### AIM OF THE TASK
I would like every record printed again, exactly as shown.

### DATA LISTING
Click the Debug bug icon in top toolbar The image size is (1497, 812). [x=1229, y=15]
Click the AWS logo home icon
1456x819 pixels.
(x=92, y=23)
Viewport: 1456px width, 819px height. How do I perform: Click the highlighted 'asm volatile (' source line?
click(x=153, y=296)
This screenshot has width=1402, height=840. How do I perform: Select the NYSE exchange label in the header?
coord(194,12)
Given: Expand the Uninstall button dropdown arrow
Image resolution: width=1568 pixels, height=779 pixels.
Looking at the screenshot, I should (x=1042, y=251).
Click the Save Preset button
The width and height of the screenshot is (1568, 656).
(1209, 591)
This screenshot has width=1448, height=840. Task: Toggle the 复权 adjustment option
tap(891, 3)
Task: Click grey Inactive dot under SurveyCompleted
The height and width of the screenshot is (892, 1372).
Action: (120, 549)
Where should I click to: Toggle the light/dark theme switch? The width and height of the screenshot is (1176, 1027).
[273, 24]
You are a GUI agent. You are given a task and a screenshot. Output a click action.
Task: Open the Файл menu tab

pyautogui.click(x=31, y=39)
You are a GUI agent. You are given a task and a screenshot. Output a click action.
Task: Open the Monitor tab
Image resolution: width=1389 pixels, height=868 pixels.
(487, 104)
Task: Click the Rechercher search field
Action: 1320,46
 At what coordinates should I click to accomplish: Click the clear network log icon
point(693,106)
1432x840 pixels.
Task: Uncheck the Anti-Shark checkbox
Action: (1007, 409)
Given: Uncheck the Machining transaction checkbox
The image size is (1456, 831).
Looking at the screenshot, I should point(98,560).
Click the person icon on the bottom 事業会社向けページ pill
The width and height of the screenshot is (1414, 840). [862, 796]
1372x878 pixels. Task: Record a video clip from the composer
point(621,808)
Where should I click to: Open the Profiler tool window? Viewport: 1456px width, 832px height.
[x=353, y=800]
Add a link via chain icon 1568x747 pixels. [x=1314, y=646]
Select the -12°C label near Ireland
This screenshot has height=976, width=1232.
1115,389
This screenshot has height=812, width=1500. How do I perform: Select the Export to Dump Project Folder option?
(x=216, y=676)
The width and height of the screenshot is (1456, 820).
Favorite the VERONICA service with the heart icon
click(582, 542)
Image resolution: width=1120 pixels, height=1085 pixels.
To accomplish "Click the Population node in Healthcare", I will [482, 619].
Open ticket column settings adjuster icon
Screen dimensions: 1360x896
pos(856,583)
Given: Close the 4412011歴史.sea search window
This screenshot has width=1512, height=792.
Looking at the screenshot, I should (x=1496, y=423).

### EXERCISE SOLUTION
Click the Debug bug icon in top toolbar The image size is (1497, 812). [x=1229, y=15]
Click the AWS logo home icon
1456x819 pixels.
(x=92, y=23)
Viewport: 1456px width, 819px height. How do I perform: Click the highlighted 'asm volatile (' source line?
click(x=153, y=296)
This screenshot has width=1402, height=840. How do I perform: Select the NYSE exchange label in the header?
coord(194,12)
Given: Expand the Uninstall button dropdown arrow
Image resolution: width=1568 pixels, height=779 pixels.
Looking at the screenshot, I should (x=1042, y=251).
Click the Save Preset button
The width and height of the screenshot is (1568, 656).
(1209, 591)
This screenshot has width=1448, height=840. Task: Toggle the 复权 adjustment option
tap(891, 3)
Task: Click grey Inactive dot under SurveyCompleted
The height and width of the screenshot is (892, 1372).
Action: (120, 549)
Where should I click to: Toggle the light/dark theme switch? The width and height of the screenshot is (1176, 1027).
[273, 24]
You are a GUI agent. You are given a task and a screenshot. Output a click action.
Task: Open the Файл menu tab

pyautogui.click(x=31, y=39)
You are a GUI agent. You are given a task and a screenshot. Output a click action.
Task: Open the Monitor tab
Image resolution: width=1389 pixels, height=868 pixels.
(487, 104)
Task: Click the Rechercher search field
Action: 1320,46
 At what coordinates should I click to accomplish: Click the clear network log icon
point(693,106)
1432x840 pixels.
Task: Uncheck the Anti-Shark checkbox
Action: (1007, 409)
Given: Uncheck the Machining transaction checkbox
The image size is (1456, 831).
Looking at the screenshot, I should point(98,560).
Click the person icon on the bottom 事業会社向けページ pill
The width and height of the screenshot is (1414, 840). [862, 796]
1372x878 pixels. Task: Record a video clip from the composer
point(621,808)
Where should I click to: Open the Profiler tool window? Viewport: 1456px width, 832px height.
[x=353, y=800]
Add a link via chain icon 1568x747 pixels. [x=1314, y=646]
Select the -12°C label near Ireland
This screenshot has height=976, width=1232.
1115,389
This screenshot has height=812, width=1500. How do I perform: Select the Export to Dump Project Folder option?
(x=216, y=676)
The width and height of the screenshot is (1456, 820).
Favorite the VERONICA service with the heart icon
click(582, 542)
Image resolution: width=1120 pixels, height=1085 pixels.
To accomplish "Click the Population node in Healthcare", I will [482, 619].
Open ticket column settings adjuster icon
Screen dimensions: 1360x896
pos(856,583)
Given: Close the 4412011歴史.sea search window
This screenshot has width=1512, height=792.
Looking at the screenshot, I should (x=1496, y=423).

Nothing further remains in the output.